## YOUR INSTRUCTIONS:
From the line containing "Image resolution: width=383" through the final line of the records, reproduce every line exactly.

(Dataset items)
━━━━━━━━━━━━━━━━

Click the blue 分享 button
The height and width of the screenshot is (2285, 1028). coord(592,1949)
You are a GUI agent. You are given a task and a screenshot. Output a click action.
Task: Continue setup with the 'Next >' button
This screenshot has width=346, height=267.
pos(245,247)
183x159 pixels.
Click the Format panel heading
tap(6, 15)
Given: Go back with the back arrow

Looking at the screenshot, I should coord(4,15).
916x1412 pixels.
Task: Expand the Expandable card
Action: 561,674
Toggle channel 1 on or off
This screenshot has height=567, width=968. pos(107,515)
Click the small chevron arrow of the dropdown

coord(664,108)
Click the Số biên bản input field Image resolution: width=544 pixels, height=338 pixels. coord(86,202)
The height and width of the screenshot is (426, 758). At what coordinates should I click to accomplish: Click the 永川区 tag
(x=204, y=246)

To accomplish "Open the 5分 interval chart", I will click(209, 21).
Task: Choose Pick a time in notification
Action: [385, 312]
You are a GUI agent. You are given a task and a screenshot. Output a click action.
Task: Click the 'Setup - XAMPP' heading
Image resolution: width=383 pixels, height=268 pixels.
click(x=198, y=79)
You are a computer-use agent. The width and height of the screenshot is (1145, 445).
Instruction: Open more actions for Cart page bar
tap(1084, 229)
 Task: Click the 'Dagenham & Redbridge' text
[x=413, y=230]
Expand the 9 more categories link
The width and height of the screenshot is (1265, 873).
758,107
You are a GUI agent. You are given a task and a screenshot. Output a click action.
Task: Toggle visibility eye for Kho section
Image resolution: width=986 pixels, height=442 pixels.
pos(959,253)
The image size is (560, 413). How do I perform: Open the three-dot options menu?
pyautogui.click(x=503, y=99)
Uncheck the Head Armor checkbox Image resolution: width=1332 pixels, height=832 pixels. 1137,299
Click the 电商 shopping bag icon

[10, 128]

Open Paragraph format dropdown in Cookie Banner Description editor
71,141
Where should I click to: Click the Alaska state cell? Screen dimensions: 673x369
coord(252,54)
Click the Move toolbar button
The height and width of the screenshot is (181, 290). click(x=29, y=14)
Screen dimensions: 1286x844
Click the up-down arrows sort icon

━━━━━━━━━━━━━━━━

## ANSWER AREA:
Image resolution: width=383 pixels, height=268 pixels.
click(x=198, y=79)
You are a computer-use agent. The width and height of the screenshot is (1145, 445).
Instruction: Open more actions for Cart page bar
tap(1084, 229)
 Task: Click the 'Dagenham & Redbridge' text
[x=413, y=230]
Expand the 9 more categories link
The width and height of the screenshot is (1265, 873).
758,107
You are a GUI agent. You are given a task and a screenshot. Output a click action.
Task: Toggle visibility eye for Kho section
Image resolution: width=986 pixels, height=442 pixels.
pos(959,253)
The image size is (560, 413). How do I perform: Open the three-dot options menu?
pyautogui.click(x=503, y=99)
Uncheck the Head Armor checkbox Image resolution: width=1332 pixels, height=832 pixels. 1137,299
Click the 电商 shopping bag icon

[10, 128]

Open Paragraph format dropdown in Cookie Banner Description editor
71,141
Where should I click to: Click the Alaska state cell? Screen dimensions: 673x369
coord(252,54)
Click the Move toolbar button
The height and width of the screenshot is (181, 290). click(x=29, y=14)
Screen dimensions: 1286x844
Click the up-down arrows sort icon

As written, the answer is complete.